Because hobbits, I’ve learned, are some of the best teachers around. 

Hiding in comfort 

I’m still processing everything I heard and saw during those few days, but let me gently pull on one thread from my time with Dr. Garber. 

Early on, Steve confessed that he had always considered himself something of a hobbit. This piqued my interest because J.R.R. Tolkien’s quiet, unassuming, happy-to-be-hidden-away-from-the-world hobbits have always been a sort of mirror for myself as well. Given the choice between venturing out into the dark, ragged world on an adventure of import on the one hand, or enjoying a warm cup of tea in the snug confines of an underground home on the other hand …I’ve always leaned towards the second hand.  

And how much has this become the baseline for all of us these days? It’s easier to order takeout than to go eat in a restaurant. It’s comfier to stream a movie from our couch than it is pay for a movie theater ticket. After our chaos-filled days, it feels so easy to resist invitations from teachers, friends, mentors, leaders, pastors – and even from Jesus himself.  

That’s me! Just like Bilbo resisted Gandalf’s invitation to venture out on an important quest in The Hobbit, I have resisted! 

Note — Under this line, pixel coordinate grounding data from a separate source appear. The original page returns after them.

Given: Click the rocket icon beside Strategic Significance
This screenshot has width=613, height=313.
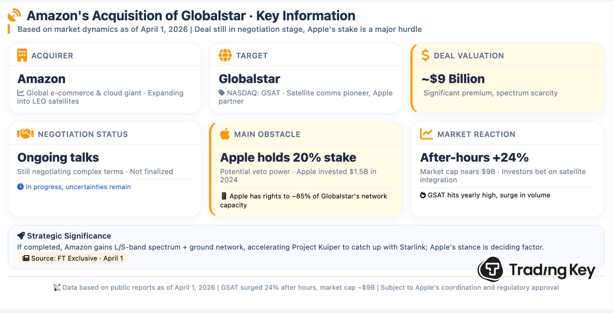Looking at the screenshot, I should 21,236.
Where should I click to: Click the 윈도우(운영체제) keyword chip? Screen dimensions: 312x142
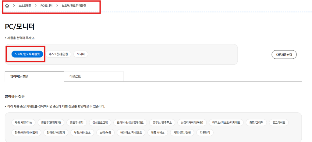point(51,122)
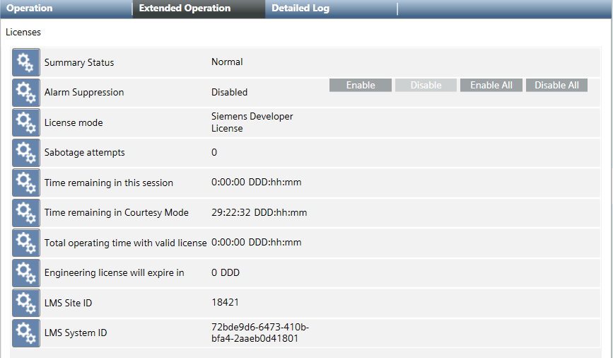Click gear icon for Time remaining in Courtesy Mode
This screenshot has height=358, width=613.
pyautogui.click(x=26, y=212)
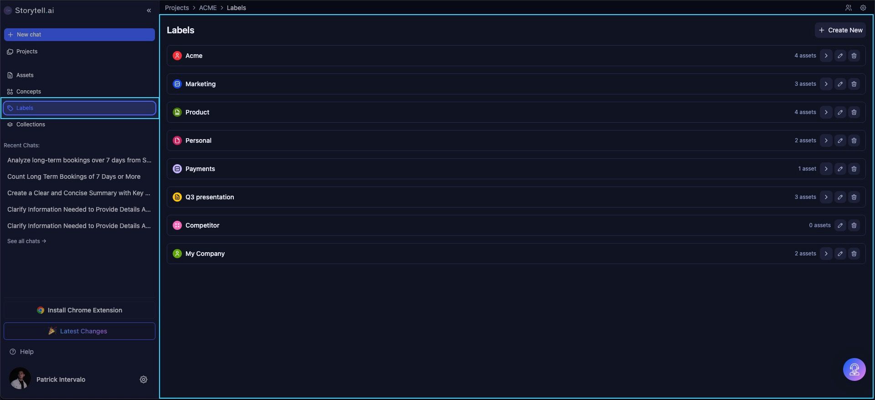This screenshot has width=875, height=400.
Task: Click the top-right settings gear icon
Action: (863, 8)
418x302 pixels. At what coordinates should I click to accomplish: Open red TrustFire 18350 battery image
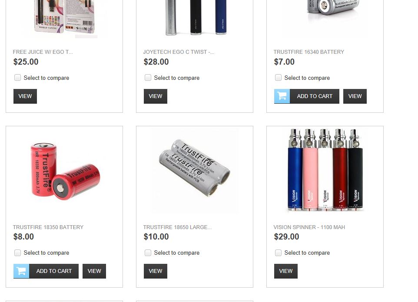65,171
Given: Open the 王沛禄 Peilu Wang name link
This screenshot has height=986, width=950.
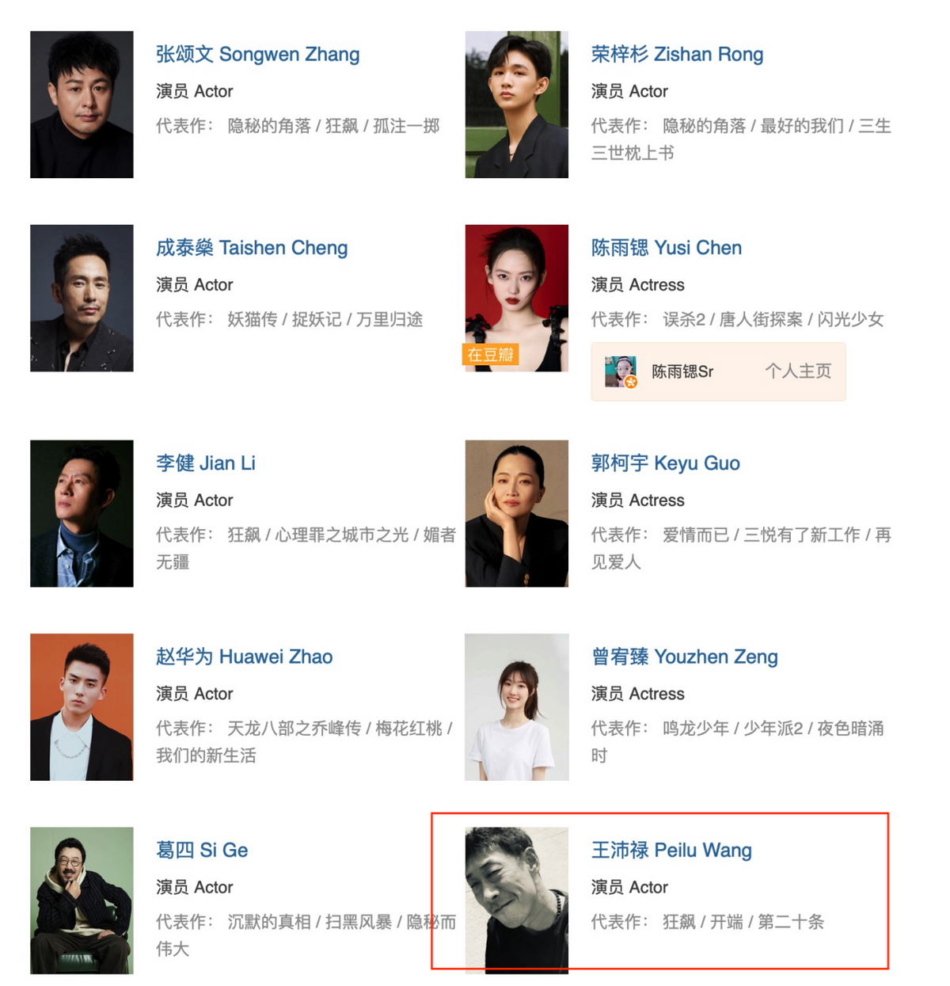Looking at the screenshot, I should pyautogui.click(x=671, y=851).
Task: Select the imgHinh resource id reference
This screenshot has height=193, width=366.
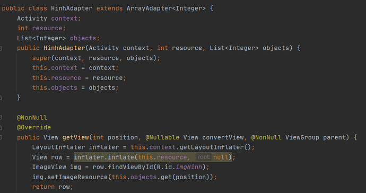Action: pyautogui.click(x=189, y=167)
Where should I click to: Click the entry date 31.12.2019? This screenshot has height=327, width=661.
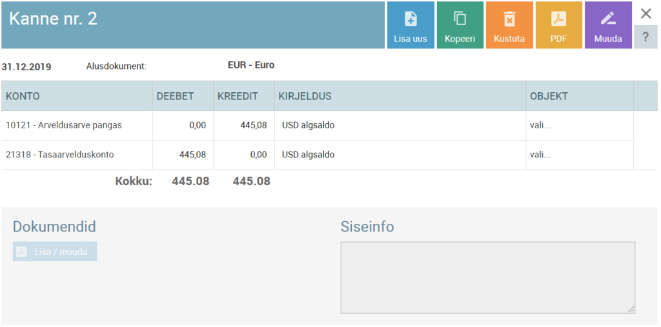pyautogui.click(x=26, y=66)
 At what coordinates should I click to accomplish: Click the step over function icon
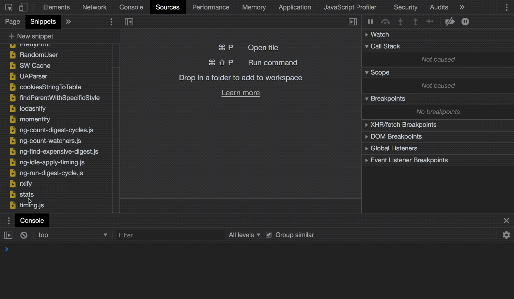click(386, 21)
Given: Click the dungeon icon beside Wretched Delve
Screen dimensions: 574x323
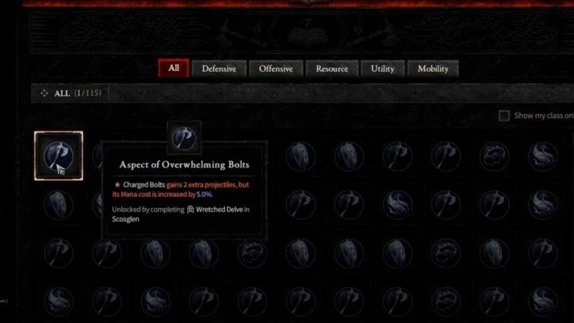Looking at the screenshot, I should pyautogui.click(x=191, y=210).
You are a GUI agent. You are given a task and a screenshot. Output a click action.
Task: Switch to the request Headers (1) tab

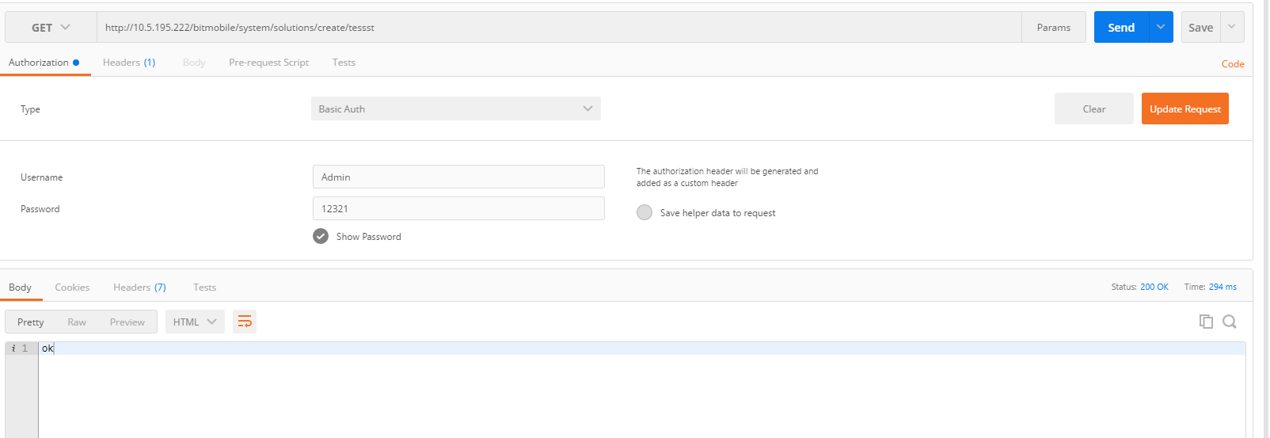tap(129, 63)
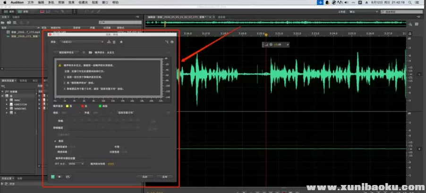Open the FFT size dropdown

(x=76, y=164)
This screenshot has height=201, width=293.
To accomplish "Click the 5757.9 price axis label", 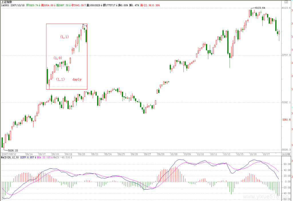I will pyautogui.click(x=286, y=55).
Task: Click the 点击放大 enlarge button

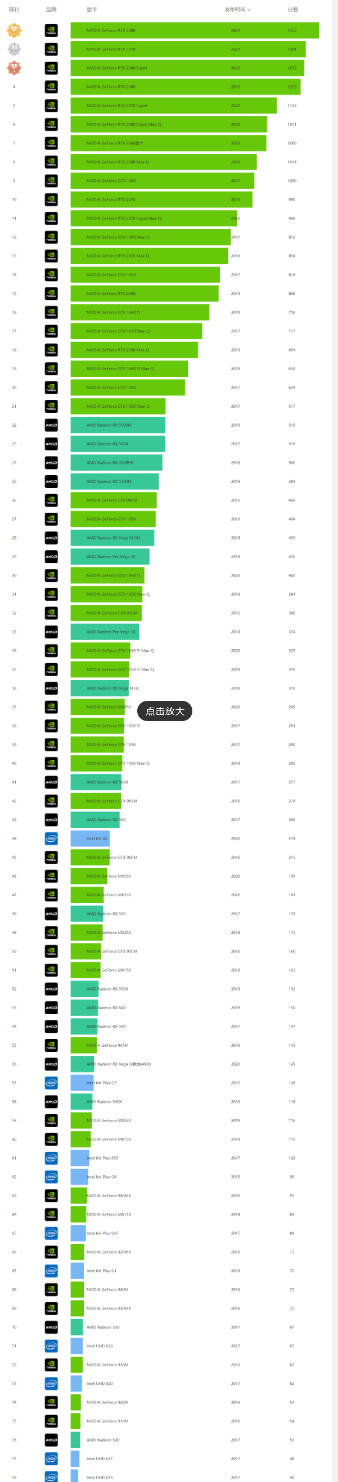Action: (x=165, y=711)
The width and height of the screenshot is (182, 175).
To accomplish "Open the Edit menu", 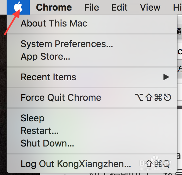I will pos(119,7).
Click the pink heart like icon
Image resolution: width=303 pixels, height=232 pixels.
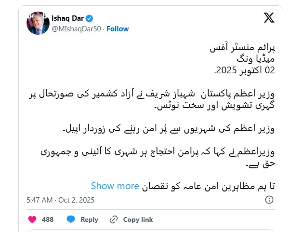tap(32, 219)
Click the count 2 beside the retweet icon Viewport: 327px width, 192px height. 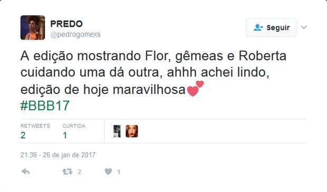pyautogui.click(x=80, y=172)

Don’t get me wrong, I want to make a difference in the world and have my life count for something, it’s more comfortable and pain-free to check out from the real world and check in online. Our purpose and calling can wait for another day, right? 

Story after story 

In the face of this struggle, my Gentle Shepherd (Jesus) has been so patient and so artful throughout the years. With every passing season, He helps me venture out a little bit more. But there’s always that lingering reticence. There’s always this dream that I can live life (even a purposeful life) while avoiding connection with the world beyond the places where I feel most safe.  

Then Steve stood up in Colorado, identified himself as a fellow hobbit, and proceeded to gently narrate a simple biblical idea. (You can read his Vision of Vocation: Common Grace for the Common Good to get a taste of what I heard.) 

Steve opened the Bible and talked about how God has made every human to use their gifts to pursue the common good. And then Steve told story after story of people who took their vocations in life seriously. Christians who reflected theologically on their lifelong vocations and daily faithfulness. Everyday humans who could also choose to show up online with a little more compassion than contempt. 

It was story after story of people saying yes. And I liked those stories.  

To be implicated 

But here’s the thing: Steve wasn’t spinning overly polished tales of shiny-happy people. Steve had this line he repeated over and over: What happens when people see themselves as “implicated” in the world around them? Oh, how I twinged at Steve’s repeated use of that adjective “implicated”: being implicated in the world, being implicated in how the world is and isn’t, being implicated in how the world ought to be. 

Ah! We hobbits don’t like attachments. And yet …those stories. Steve kept telling stories of people he’d met along his own trail who found themselves (often led by the Gentle Shepherd) increasingly implicated in the fallen places and people around them. And, oh how beautiful these stories were. Painful and messy and inspired and delicate: stories of everyday people invited by the Gentle Shepherd to venture out of their hobbit holes and get implicated in the world around them. Businessmen, artists, farmers, writers, rock stars, pastors, teachers, raisers-of-children who found themselves gloriously invested in the world around them. 

Sure, our entire world has been changed by technology. But what if we’re actually being called by God to use that same technology to help change the world? What if the reason we’re all here is to thoughtfully, faithfully take steps toward loving others more in our daily orbits? 

Do you see the painful recalibration? I think we all may be avoiding the very thing God has put us here for.  

Even hobbits must leave the comforts of their Shire now and then.